La fin d'une ère
Great economic supremacies, like the one the United States has enjoyed since World War II, don’t last forever. On the contrary, they are rather finite.
There are already a lot of reasons – from ballooning debt to inadequate energy resources – to think that our country is losing its old international edge and that the proof for the average American household will be even more apparent a decade from now.
That being said however, blue skies shall return by 2050 or so as we (the United States) assume a new, albeit lesser, role in the world at large.
Translation: those of us who have always felt America (we) should solve their (our) own problems before playing world police may finally get their (our) wish. And how does that famous adage go? Be careful what you wish for? Shit. I forgot about that one.

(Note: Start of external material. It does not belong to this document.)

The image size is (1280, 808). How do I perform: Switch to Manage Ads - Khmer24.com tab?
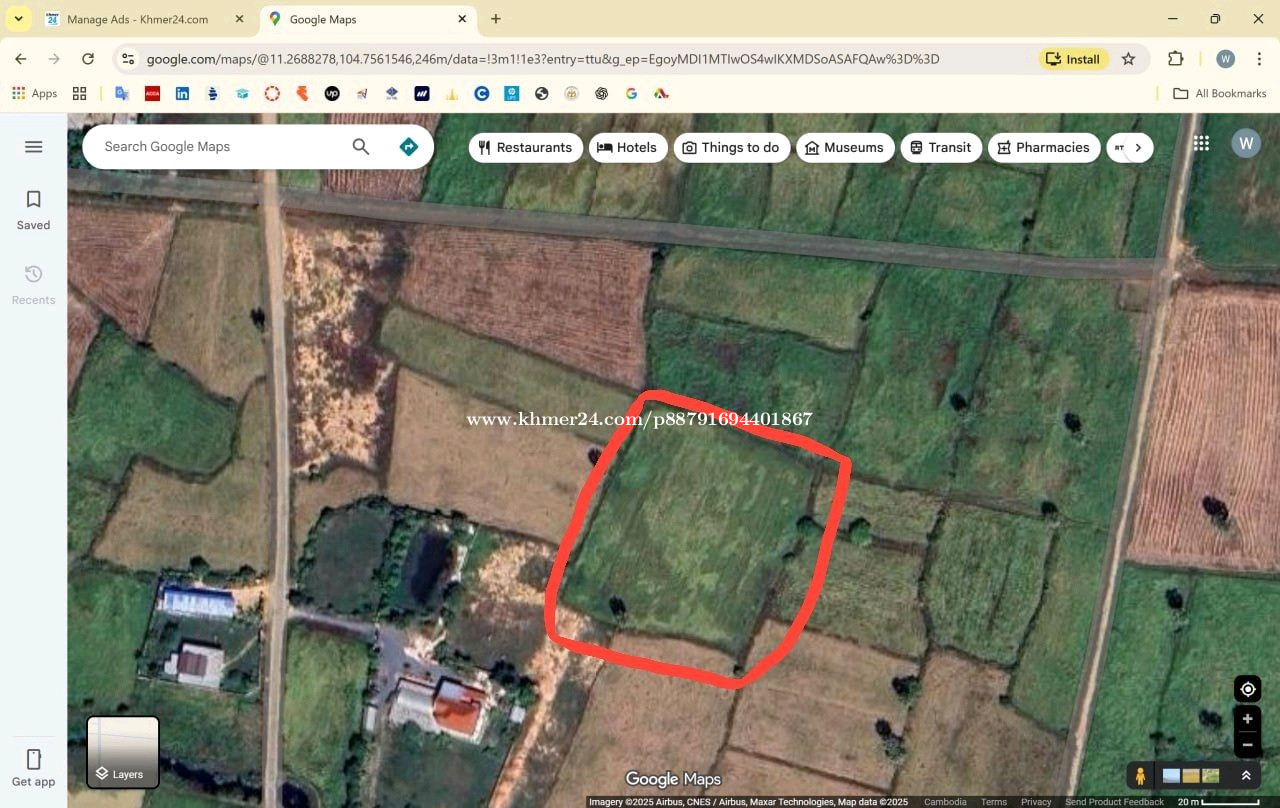click(x=137, y=19)
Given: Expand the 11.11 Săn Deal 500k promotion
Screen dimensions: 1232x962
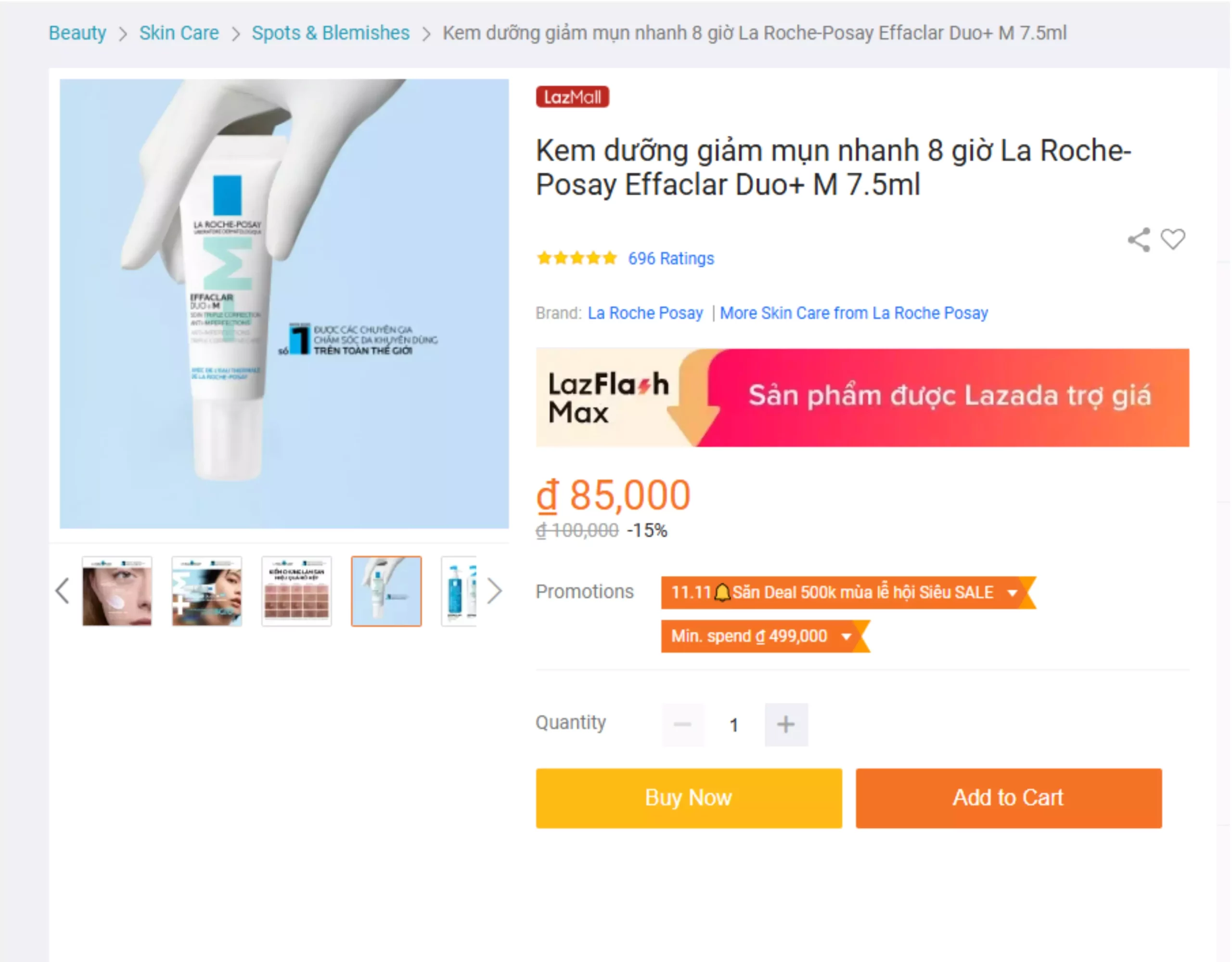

Over the next twenty years our cars and our homes will get smaller thanks to ever increasing energy costs. Our Social Security benefits will also continue shitting the bed due to our government’s inability to fully fund the benefit programs. People may very well be living longer thanks to ‘better living through chemistry’ but they won’t be able to do very much after they “retire”. “Retiring” itself may even become a thing of the past.
Unlike in the past when our country’s prosperity was broad-based because it was built on manufacturing (read: making stuff) the new “virtual” economy is based on “finance”. And what is “finance”? Paper, credit, debt, balloons, speculation, etc. A bunch of bullshit, really. (See: sub-prime mortgage meltdown / credit & loan crisis)
With a giant mess to clean up here imperial hubris will be set aside and military forces scattered across the globe to maintain yesterday’s pride and pretenses will dissolve. Debt burdens will be cut back as more attention will be paid to national and local problems.
Other world economic power houses, after painful periods of sobering readjustment, are now more prosperous than ever before (Holland, Great Britain). And so for those of us who’ve always been a bit allergic to the idea of an empire, our children may be quite busy in their lifetime rebuilding the country into a socially, politically and economically sound republic.